According to a New York Times review written by Jeannette Catsoulis on October 18, 2006, the day of the movie’s Manhattan opening:

There’s a tartness at the center of “Sweet Land,” Ali Selim’s unabashedly sentimental tale of a mail-order bride and the community that eventually comes to accept her. Unfolding primarily in flashbacks to 1920 Minnesota, the movie follows a strong-willed German immigrant named Inge (Elizabeth Reaser) as she arrives to marry Olaf (Tim Guinee), a farmer she has never seen.

Less than thrilled to have a German—and a Socialist—infiltrate his Norwegian flock, the local minister (John Heard) refuses to perform the marriage. As the locals follow his lead and ostracize the bewildered Inge, we’re reminded that anti-immigrant sentiment is hardly new in America.

Yet “Sweet Land” never condemns, showing instead how basic decency prevails when survival depends on cooperation. The film’s guileless, heartfelt style veers perilously close to corniness at times, but the superb cast (including an unusually restrained Alan Cumming as Olaf’s alarmingly fertile best friend) dares you to mock.

Inspired by the Minnesota writer Will Weaver’s short story “A Gravestone Made of Wheat,” “Sweet Land” celebrates a gutsy, old-fashioned sort of love, one born of backbreaking work and shared difficulties.

[The German-born and educated] Inge brings Keats and music into Olaf’s plain existence. In return, he offers her the land, which Mr. Selim lovingly presents in scene after scene of glorious 35-millimeter images, until the endless wheat fields and magnificent skyline seem reason enough to endure.

“Reason enough to endure.” This is that time of year when many of us are experiencing the need to endure—the so-slow end of winter, an unexpected unpleasantry, a bumpy time or a dream, like spring, delayed in morphing into reality. For me caring hearts and art make the enduring easier, and so I seek out the warmth of my husband’s embrace and the company of uplifting friends and companions. I watch love stories painted on film. I read images on a lovely new set of salon cards. I look again and again at the amazing HEART & SOUL exhibition brought to artCentral by the wonderfully talented artists of the Joplin Regional Artists Coalition.

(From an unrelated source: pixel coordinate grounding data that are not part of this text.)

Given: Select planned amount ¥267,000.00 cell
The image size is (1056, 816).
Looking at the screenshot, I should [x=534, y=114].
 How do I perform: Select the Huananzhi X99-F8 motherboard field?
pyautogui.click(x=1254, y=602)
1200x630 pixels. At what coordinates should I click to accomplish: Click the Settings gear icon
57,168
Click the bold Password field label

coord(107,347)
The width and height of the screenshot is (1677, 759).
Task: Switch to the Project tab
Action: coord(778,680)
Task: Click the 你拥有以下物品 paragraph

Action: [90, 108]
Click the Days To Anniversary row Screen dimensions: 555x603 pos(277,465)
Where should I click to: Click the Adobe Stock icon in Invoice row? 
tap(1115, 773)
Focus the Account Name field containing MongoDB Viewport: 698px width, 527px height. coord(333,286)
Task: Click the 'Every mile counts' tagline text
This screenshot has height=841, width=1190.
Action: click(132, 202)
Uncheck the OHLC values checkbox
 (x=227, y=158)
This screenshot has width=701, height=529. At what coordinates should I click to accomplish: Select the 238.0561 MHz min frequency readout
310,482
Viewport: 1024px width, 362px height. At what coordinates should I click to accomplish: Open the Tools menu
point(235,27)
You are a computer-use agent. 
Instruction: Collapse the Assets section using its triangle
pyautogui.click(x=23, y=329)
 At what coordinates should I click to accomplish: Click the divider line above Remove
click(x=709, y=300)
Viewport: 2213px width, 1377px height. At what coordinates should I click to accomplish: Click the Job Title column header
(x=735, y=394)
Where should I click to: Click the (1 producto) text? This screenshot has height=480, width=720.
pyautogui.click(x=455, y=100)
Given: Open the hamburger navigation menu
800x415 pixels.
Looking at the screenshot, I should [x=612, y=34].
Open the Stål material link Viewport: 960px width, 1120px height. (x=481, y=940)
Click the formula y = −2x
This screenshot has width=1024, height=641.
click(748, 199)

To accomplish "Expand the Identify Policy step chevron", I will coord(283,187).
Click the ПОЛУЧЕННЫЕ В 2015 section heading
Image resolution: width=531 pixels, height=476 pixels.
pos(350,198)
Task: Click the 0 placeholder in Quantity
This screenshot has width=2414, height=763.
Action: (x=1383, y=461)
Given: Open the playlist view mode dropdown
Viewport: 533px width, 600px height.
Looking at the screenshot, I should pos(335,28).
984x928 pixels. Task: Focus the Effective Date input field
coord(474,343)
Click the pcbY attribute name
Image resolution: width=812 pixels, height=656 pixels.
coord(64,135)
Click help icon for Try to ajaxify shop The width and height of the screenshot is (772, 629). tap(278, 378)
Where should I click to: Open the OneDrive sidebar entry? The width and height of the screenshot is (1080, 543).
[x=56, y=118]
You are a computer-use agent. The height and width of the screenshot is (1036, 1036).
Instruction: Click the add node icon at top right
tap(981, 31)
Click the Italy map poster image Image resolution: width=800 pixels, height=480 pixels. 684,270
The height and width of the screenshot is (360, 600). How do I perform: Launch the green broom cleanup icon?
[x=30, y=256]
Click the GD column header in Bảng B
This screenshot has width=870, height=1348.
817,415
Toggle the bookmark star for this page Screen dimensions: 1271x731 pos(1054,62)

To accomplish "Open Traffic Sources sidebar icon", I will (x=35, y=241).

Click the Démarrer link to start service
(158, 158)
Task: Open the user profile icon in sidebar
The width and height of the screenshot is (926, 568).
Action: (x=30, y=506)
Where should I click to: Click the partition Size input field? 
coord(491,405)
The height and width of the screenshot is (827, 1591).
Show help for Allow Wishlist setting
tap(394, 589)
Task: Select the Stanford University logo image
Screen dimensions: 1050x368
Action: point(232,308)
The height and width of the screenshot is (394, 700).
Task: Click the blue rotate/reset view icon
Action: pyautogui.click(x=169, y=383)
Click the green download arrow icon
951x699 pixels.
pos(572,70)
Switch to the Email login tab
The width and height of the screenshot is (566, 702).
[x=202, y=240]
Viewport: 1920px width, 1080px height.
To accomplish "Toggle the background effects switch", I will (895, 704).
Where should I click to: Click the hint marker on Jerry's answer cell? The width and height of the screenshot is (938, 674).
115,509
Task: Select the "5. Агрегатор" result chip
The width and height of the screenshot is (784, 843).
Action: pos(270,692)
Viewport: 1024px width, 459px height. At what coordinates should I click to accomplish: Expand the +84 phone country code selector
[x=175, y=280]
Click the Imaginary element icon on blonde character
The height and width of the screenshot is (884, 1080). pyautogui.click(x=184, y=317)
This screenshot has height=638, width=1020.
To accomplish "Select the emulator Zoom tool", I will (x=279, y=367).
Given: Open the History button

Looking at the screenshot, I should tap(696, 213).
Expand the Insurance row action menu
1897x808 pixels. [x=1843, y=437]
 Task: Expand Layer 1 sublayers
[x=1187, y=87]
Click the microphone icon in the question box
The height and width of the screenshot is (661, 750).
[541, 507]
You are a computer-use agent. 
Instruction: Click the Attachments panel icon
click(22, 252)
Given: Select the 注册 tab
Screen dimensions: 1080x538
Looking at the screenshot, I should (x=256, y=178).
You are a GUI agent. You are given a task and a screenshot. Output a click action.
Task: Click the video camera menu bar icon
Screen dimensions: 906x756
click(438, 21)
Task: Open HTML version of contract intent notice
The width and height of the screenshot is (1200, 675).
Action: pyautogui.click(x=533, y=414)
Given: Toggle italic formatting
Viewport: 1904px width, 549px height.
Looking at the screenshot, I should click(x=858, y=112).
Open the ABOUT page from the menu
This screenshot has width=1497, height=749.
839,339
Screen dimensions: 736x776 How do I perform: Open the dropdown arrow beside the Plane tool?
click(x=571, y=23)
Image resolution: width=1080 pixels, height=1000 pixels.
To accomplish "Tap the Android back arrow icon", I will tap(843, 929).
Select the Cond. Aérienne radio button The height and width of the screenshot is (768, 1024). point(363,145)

Through March 15, 2020, as we eagerly await the advent of spring’s green, you too can view this heart-warming, soul-inspiring collection found throughout the galleries of our elegant and serene Hyde House. Weekend gallery hours are Fridays and Saturdays, 12:00-5:00 p.m. and Sundays, 1:00-5:00 p.m. For more information call (417) 358-4404 or visit www.artcentralcarthage.org online.

In HEART & SOUL there is art that tells us of love stories. Perhaps these will cause you to “hope that we are all preceded in the world by a love story,” and you will come to remember that a love story beginning is very true for you.